I have a table with a parent/child relationship along with a date created column referencing itself. I want to display each parent record and all the descendants ordered by the most recent 'activity' on the node. So if row number 1 which was created a long time ago has a new child added to it (or a new child added to one its children for example), then I want it at the top of the results.
I'm having trouble getting this to work currently.
My table structure is as follows:
CREATE TABLE [dbo].[Orders](
[OrderId] [int] NOT NULL,
[Orders_OrderId] [int] NULL,
[DateOrdered] datetime)
I have written the following SQL to pull the information out:
WITH allOrders AS
(SELECT po.orderid, po.Orders_OrderId, po.DateOrdered, 0 as distance,
row_number() over (order by DateOrdered desc) as RN1
FROM orders po WHERE po.Orders_OrderId is null
UNION ALL
SELECT b2.orderid ,b2.Orders_OrderId, b2.DateOrdered, c.distance + 1,
c.RN1
FROM orders b2
INNER JOIN allOrders c
ON b2.Orders_OrderId = c.orderid
)
SELECT * from allOrders
where RN1 between 0 and 2
order by rn1 asc, distance asc
Is there any way I can 'aggregate' the results of the recursive selects, so that I could select the maximum date across an entire 'parent' node?

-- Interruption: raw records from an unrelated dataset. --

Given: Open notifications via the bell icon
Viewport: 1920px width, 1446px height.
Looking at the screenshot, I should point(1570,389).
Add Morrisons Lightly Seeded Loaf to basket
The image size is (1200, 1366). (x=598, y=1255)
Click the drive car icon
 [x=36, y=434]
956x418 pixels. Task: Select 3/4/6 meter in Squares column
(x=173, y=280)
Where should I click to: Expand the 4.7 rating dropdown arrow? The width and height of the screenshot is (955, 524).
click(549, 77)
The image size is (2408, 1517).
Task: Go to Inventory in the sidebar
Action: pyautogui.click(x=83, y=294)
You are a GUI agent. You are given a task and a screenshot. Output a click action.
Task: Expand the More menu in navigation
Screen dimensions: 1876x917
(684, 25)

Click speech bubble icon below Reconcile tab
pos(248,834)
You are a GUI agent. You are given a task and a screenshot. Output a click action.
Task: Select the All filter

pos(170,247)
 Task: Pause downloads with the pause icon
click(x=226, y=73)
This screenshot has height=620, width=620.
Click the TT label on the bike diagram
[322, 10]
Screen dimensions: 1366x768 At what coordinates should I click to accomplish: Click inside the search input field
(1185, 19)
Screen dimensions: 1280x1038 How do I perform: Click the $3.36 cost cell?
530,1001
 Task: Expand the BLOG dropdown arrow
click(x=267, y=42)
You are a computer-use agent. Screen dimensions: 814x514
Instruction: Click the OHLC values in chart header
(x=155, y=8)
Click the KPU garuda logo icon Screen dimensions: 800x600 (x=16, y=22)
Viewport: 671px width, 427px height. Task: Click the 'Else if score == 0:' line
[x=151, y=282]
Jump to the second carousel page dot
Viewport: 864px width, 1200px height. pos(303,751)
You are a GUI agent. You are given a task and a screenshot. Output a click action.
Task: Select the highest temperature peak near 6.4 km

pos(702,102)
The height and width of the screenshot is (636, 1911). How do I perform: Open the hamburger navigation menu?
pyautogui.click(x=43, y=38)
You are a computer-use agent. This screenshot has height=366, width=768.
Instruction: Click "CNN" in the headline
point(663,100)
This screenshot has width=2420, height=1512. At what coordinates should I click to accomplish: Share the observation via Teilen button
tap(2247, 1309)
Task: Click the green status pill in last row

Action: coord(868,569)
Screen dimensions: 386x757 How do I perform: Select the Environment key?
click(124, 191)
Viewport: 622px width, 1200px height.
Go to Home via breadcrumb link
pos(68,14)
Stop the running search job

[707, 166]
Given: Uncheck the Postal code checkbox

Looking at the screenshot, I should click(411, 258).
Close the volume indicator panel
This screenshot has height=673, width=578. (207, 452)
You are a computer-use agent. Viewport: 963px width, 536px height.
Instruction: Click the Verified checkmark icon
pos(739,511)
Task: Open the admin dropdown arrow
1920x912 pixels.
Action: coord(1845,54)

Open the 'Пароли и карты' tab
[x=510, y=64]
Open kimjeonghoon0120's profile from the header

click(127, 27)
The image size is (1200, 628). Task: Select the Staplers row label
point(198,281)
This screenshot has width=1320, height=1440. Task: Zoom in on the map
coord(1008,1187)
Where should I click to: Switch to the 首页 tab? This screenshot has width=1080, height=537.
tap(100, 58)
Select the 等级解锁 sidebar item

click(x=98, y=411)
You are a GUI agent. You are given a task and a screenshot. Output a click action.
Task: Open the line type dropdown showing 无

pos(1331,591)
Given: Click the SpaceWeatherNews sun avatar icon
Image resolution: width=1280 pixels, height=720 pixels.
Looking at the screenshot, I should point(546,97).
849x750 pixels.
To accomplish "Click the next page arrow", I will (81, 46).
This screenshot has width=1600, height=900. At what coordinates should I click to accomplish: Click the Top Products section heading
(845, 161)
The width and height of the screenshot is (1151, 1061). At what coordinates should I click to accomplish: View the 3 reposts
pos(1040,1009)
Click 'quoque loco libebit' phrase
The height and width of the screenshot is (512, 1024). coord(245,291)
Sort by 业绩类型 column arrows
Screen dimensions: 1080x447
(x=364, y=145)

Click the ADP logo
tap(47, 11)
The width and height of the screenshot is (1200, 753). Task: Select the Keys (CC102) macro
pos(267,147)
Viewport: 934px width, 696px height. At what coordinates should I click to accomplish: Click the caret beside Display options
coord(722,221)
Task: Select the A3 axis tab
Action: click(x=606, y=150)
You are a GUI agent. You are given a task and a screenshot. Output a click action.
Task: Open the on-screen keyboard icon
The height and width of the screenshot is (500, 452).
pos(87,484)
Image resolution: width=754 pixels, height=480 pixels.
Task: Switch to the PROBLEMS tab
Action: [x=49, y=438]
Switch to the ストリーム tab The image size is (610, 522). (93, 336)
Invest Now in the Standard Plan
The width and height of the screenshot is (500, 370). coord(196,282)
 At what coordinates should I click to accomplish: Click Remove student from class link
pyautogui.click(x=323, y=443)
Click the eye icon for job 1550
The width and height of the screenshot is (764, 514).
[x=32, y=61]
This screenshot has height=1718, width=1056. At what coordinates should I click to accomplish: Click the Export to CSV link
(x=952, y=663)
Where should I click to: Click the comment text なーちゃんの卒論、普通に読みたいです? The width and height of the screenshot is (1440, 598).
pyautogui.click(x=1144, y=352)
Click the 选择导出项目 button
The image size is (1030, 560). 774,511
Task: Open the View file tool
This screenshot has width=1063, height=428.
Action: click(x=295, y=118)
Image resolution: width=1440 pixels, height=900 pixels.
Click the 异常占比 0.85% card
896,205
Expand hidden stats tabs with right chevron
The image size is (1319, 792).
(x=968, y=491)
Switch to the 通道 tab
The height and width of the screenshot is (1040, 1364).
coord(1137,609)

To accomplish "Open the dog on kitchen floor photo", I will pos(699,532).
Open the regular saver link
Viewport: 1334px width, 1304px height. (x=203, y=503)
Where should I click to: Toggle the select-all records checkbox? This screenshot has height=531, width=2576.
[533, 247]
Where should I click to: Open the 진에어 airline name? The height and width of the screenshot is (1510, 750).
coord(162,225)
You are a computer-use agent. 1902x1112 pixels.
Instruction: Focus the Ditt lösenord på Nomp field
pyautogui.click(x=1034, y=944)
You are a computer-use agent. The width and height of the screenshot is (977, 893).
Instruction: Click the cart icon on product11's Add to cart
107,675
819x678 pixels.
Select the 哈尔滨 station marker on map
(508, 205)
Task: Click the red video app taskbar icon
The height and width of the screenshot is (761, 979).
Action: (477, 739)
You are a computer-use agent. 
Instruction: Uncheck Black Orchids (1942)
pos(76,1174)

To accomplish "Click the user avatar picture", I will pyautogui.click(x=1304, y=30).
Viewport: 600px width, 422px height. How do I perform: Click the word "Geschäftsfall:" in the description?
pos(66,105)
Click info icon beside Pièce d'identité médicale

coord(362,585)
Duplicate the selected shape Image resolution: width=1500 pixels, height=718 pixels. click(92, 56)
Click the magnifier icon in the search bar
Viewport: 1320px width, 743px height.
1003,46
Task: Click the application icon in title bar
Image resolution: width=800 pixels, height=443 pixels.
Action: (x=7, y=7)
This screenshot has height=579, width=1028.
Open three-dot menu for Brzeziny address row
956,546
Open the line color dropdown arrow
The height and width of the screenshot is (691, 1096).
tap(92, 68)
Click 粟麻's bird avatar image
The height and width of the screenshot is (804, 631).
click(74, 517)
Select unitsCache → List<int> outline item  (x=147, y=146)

SQLFiddle demonstration: http://sqlfiddle.com/#!3/ca6cb/11 (record number 1 should be first as it has a child that was updated recently)
Update Thanks to the suggestion from @twrowsell I have the following query which does work but seems really clunky and has some performance issues, I feel I shouldn't have to have 3 CTE's to achieve this. Is there any way it can be condensed whilst preserving the 'row numbers' (as this is for a user display with paging)?
WITH allOrders AS
(SELECT po.orderid, po.Orders_OrderId, 0 as distance, po.DateOrdered, po.orderid as [rootId]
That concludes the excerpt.